It is not uncommon for shareholders, who seek appraisal of their shares pursuant to Section 262 of the Delaware General Code (“DGCL”) in objection to a merger, to also pursue claims of wrongdoing against the directors or officers of the merging corporation (i.e. claims for breach of fiduciary duty, fraud, etc.). This post will address relevant case law on whether such actions can be pursued in one complaint, or if claims for wrongdoing and appraisal must be instituted in separate actions, and then subsequently consolidated.
Relevant Cases and Analysis
In the decision of Cede v. Technicolor, Inc., 542 A.2d 1182 (Del. 1988), the Delaware Supreme Court held that claims for appraisal and corporate wrongdoing must be brought separately, and then subsequently consolidated. In that case, the Court affirmed the Court of Chancery’s denial of Plaintiff’s motion to amend its appraisal action to include claims for wrongdoing, on the grounds that “statutory appraisal is limited to ‘the payment of fair value of the shares . . . by the surviving or resulting corporation” . . . and that a “determination of fair value does not involve an inquiry into claims of wrongdoing in the merger.” Cede, 542 A.2d at 1189. The Delaware Supreme Court went on to state that allowing the plaintiff to amend its complaint to allege fraud claims would “impermissibly broaden the legislative remedy” of an appraisal action.
Further, the Court held in Cede that since usually only a small portion of shareholders will seek appraisal, if such shareholders are allowed to litigate claims of wrongdoing in their appraisal proceedings, shareholders not seeking appraisal remedies would be required to litigate their claims independently, which would create the risk of inconsistent judgments and raise issues of collateral estoppel. Accordingly, Cede makes clear that claims for appraisal and corporate wrongdoing against directors and officers must be asserted independently in separate actions, and then subsequently consolidated.
However, the Delaware Court of Chancery, in its 2000 decision of Nagy v. Bistricer, 770 A.2d 43 (Del. Ch. 2000), distinguished Cede and held that appraisal and fiduciary duty claims can be brought in the same action where there is no distinction of identity between those plaintiffs seeking appraisal and those seeking equitable claims. In Nagy, the plaintiff seeking appraisal and claims for wrongdoing was the only minority shareholder of the company, and the remaining shareholders were the directors who authorized the merger. Therefore, the Court held that there was no risk of inconsistent judgments by trying these claims in the same action.
[Relatedly, see our prior post discussing the decision of In Re Appraisal of the Aristotle Corporation, which holds that a stockholder who asserts an appraisal action will not be able to subsequently bring an action for breach of fiduciary duty against directors for failure to disclose adequate information to determine whether stockholder should seek appraisal in the first instance].

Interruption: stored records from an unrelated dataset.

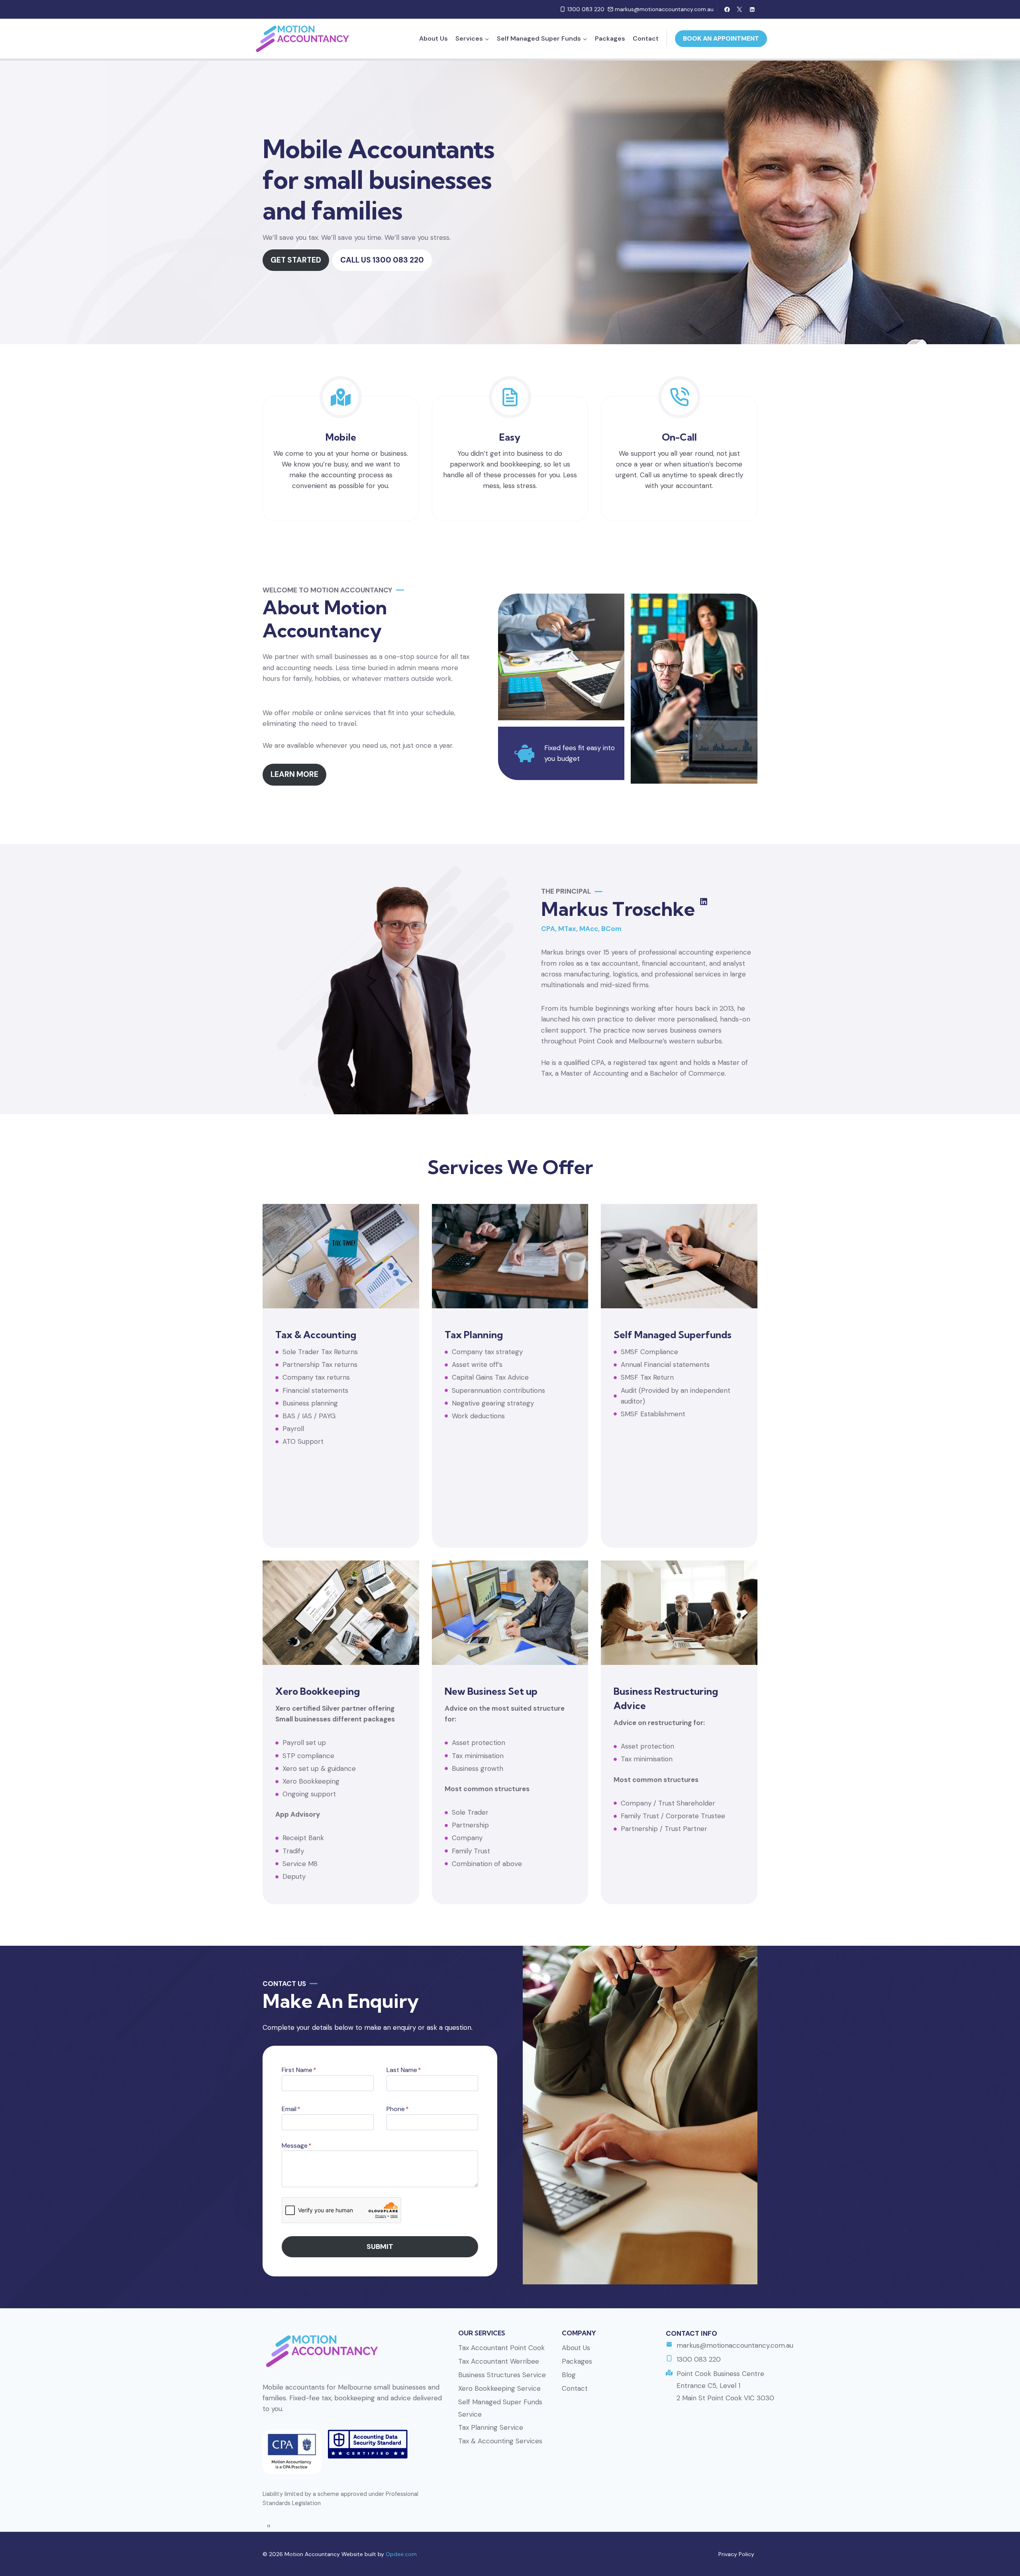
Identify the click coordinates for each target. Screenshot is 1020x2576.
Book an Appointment (721, 38)
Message (297, 2145)
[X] (739, 9)
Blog (569, 2374)
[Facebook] (727, 9)
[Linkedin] (752, 9)
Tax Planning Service (490, 2427)
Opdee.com (401, 2554)
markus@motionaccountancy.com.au (735, 2345)
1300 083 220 (699, 2359)
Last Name (403, 2070)
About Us (433, 38)
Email (291, 2109)
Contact (646, 38)
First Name (299, 2070)
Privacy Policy (736, 2554)
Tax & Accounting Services (500, 2441)
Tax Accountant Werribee (498, 2361)
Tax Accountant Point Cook (501, 2347)
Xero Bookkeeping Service (499, 2388)
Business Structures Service (502, 2374)
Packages (610, 38)
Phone (397, 2109)
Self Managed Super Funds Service (500, 2408)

Generally speaking, claims against directors and officers for corporate wrongdoing, and appraisal actions brought pursuant to Section 262 of the DGCL, should be asserted in separate complaints, given the rationale set forth by the Delaware Supreme Court in Cede, and then subsequently consolidated. The lone exception to this rule is where the shareholders seeking claims for corporate wrongdoing and appraisal constitute the entirety of the shareholders who could bring such claims.